Mesosphere is also put forth in the issue as an indicator of hope. The idea of hope results precisely in the in-between situation that facilitates movement. Thus, the mesosphere that we find ourselves in today is an integrated process of parallel movements and shifts. However, we should be cautious in using this metaphor, or try to look at this notion differently. The existence of mesosphere is caused by two other layers (those of thermosphere and stratosphere), so mesosphere is dependent on them. The stratosphere could also be regarded as a metaphor for the givenness, our past, while the thermosphere becomes our expectation of the future. And in order to survive, being inside this layer, we have to evince the awareness and consciousness of our condition, between the communist past and the neoliberal (future), as mesosphere, in a way, also represents this middle position. Therefore, mesosphere should be considered a transitional zone—a flexible context giving capacities for changing the present day. However, one should be wary of the risk of being trapped in this limbo situation, so as not to lose the movement forward.

 

A contribution to issue #3 Back to Basics. Responses to the Issue Inside the Mezosfera.

 

About the author:

Tatiana Kochubinska is a curator, researcher, and lecturer based in Kyiv, Ukraine.
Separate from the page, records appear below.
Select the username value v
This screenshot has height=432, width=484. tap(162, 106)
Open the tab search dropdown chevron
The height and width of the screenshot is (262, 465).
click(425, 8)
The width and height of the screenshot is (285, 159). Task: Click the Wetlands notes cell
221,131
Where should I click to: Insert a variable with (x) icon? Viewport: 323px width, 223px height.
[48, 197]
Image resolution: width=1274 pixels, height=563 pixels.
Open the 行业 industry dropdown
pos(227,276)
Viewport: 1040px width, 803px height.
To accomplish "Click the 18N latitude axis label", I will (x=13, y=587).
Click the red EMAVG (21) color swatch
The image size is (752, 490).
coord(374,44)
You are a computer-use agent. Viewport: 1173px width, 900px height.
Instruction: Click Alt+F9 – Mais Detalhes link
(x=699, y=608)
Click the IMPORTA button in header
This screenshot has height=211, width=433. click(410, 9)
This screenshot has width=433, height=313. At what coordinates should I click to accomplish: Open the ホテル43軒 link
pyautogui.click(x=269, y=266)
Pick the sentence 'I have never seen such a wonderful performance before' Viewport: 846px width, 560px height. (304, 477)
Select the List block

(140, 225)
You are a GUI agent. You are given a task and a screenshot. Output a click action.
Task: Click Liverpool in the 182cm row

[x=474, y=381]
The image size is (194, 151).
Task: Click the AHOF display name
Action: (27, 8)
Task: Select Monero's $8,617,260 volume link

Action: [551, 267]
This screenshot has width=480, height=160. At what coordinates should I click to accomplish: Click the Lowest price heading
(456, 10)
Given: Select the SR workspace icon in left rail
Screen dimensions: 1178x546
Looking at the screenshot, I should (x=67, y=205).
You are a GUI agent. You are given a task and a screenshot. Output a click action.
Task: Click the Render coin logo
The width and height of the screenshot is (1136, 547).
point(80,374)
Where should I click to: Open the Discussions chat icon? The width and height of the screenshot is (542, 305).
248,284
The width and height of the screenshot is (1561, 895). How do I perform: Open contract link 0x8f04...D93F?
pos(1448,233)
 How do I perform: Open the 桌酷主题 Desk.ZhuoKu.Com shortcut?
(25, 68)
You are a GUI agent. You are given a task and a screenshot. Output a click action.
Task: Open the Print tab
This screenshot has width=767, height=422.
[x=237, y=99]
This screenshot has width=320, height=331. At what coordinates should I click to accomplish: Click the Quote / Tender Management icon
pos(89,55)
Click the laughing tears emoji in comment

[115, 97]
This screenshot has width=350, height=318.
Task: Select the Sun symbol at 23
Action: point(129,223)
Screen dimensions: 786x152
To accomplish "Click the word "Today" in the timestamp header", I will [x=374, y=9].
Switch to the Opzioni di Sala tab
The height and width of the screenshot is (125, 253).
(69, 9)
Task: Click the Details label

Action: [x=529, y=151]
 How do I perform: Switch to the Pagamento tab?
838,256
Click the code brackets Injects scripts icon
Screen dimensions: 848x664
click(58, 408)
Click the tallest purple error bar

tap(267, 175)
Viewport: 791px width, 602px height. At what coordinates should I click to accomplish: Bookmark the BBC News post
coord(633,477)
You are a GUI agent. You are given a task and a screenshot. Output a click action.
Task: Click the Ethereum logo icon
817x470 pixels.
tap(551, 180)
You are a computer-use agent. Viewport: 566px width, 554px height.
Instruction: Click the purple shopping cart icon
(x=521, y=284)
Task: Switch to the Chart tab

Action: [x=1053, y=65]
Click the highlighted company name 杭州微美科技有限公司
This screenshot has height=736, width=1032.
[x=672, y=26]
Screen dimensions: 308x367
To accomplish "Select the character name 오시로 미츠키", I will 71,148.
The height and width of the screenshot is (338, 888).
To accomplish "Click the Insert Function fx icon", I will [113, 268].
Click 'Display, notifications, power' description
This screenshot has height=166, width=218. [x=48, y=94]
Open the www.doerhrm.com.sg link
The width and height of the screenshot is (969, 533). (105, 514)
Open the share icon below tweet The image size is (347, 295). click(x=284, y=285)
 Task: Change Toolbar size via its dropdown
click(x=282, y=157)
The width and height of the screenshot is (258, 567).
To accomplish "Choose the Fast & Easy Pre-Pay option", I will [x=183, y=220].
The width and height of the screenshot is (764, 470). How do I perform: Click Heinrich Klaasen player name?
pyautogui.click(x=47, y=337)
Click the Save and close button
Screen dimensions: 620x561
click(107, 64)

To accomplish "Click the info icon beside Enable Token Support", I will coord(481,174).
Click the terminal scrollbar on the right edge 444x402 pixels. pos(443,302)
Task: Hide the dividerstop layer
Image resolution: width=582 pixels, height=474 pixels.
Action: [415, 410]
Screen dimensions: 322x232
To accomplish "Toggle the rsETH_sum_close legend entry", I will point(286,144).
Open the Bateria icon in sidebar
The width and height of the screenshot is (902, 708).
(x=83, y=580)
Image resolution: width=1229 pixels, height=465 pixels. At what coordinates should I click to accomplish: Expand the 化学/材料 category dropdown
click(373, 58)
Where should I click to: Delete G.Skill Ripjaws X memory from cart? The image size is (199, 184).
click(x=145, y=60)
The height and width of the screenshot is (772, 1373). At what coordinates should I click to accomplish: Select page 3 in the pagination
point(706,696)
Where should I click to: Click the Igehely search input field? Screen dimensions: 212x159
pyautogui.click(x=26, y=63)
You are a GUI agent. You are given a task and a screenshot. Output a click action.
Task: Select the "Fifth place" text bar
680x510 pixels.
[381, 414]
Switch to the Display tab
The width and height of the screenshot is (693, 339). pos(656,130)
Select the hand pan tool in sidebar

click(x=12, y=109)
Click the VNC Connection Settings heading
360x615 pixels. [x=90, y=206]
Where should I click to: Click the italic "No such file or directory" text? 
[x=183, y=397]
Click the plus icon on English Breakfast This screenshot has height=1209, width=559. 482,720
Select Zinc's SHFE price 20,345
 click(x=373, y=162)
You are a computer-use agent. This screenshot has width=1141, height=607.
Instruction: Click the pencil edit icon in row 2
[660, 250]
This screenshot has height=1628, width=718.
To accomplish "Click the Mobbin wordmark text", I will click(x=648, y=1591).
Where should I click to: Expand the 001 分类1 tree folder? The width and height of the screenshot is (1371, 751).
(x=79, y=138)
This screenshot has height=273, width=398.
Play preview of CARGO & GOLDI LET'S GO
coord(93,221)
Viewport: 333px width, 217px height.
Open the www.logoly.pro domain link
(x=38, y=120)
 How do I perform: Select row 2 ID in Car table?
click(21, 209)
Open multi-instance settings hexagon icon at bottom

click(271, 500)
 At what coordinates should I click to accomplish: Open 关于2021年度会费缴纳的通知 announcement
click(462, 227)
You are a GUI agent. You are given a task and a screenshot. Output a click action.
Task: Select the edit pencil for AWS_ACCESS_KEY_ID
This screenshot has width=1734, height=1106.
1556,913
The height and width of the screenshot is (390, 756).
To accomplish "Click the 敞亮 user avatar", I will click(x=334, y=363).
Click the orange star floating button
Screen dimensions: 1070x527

She graduated from the Art History Department of the National Academy of Fine Arts and Architecture in Kyiv. She participated in the Curatorial Platform study program of the PinchukArtCentre inKyiv. In 2014, she took part in the residency program at the Kunstraum Kreuzberg/Bethanien with the support of the Goethe Institute. Since 2014, she works as a curator at the PinchukArtCentre, where she is in charge of the Research Platform project. She is a contributor of the Korydor online magazine on contemporary culture.

 

Notes

  1. I would emphasize that the main feature of artistic practices of the 1990s in Ukraine was all permissiveness when any social and ethical boundaries were violated. This action was a result of a collaboration between the artist and the Aleksandr Blank Gallery, which supported many works of Tsagolov. It was a legal agreement between the owner – curator of the gallery and the emergency department of a hospital. The action was carried out at the risk of the artist.
  2. Tsagolov was born in 1957 in North Ossetia, Russia, and since the early 1980s has lived and worked in Kyiv. He does not, however, speak the Ossetic language.
  3. The history of elections in Ukraine is related mostly to early elections. The 1st presidential elections resulted from the collapse of the Soviet Union; the one in 1994 was provoked by miners’ mass strikes; elections in 2004 recall the Orange Revolution; and the elections in 2014 were a result of the Euromaidan.
  4. The set of laws started in Ukraine in May 2015, aimed at removing communist monuments and renaming of public places named after communist-related themes.
  5. Lesia Khomenko in conversation with Tatiana Kochubinska, “Understanding means winning,” Korydor (2016), http://www.korydor.in.ua/ua/voices/lesya-homenko-poniat-eto-i-est-pobedit.html.
  6. Dana Yahalomi in conversation with Tatiana Kochubinska, “Social Choreography,” Korydor (2014),http://www.korydor.in.ua/ua/ideas/sotsialnaya-horeografiya.html.
  7. Public Movement was shortlisted for the 3d edition of the Future Generation Art Prize. On this occasion, the group carried out the performance.
  8. Nevertheless the PinchukArtCentre Prize for Ukrainian artists under 35 remains one of the most important events on the artistic map of Ukraine, enabling the artists with the curatorial and financial support in order to develop their artistic practice.
  9. In 2013, when Euromaidan started.